Any economic examination of the business of the performing arts inevitably must deal with the phenomenon known as "cost disease." This was first described by William Baumol and William Bowen [1965, 495-502; 1966, 161-172](1) and refers to an inherent inability of performing arts firms to enjoy productivity increases from labor, resulting in continuously rising costs relative to revenues.
To be more precise, cost disease is a consequence of increased productivity and wages in the manufacturing sector in combination with an absence of higher productivity in the performing arts. Using a crude definition of product for the moment, the performance of a Haydn symphony requires the same number of musicians working for the same amount of time as it did when the piece was first written 200 years ago.

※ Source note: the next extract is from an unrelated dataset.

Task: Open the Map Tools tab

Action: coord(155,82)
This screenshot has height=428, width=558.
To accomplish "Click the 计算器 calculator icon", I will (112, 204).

Therefore, the only way that the marginal revenue product of the musicians could increase as it has for factory workers would be via increases in marginal revenue for the output.(2)
Once compensating wage differentials between employment in fine arts and manufacturing are exhausted,(3) one or more of three things will occur: the orchestra will be starved of its labor supply, it will be increasingly reliant on patronage in order to be able to continue to produce, or it will have a constantly rising output price (relative to the factory's output price) and falling employment level-the sector will shrink away.
The purpose of this paper is to examine how the problem of cost disease might be solved on the demand side.(4) Over the course of the analysis, a dichotomy between two basic approaches (which I refer to as "Veblenian" and "Marshallian" for reasons that will presently be made clear) will become apparent.
While this paper is limited to the performing arts industry, it should be noted that the issue of low or zero productivity growth has been extended by Baumol [1989, 611-615, for example] to the services sector in general. Thus, the conclusions reached here may be useful in a more general setting.
The next section of the paper describes ways in which demand can be changed, while the following two sections explore "Veblenian" and "Marshallian" cures for cost disease. The fifth section examines approaches to demand modification currently in use in the United States and Europe. Finally, the last section draws conclusions from the preceding analysis.
If demand for the performing arts is assumed constant, there will be an eventual loss of the labor force, or increasing subsidies will be required to cover a growing wage bill. This will be the case if cost curves are not allowed to rise; rising relative output prices coupled with lower employment will result if rising costs are passed on. If demand is no longer held constant, all of these results need not necessarily obtain: demand increases, if sufficiently large, could lead to increases in revenue that match or even exceed the increased costs.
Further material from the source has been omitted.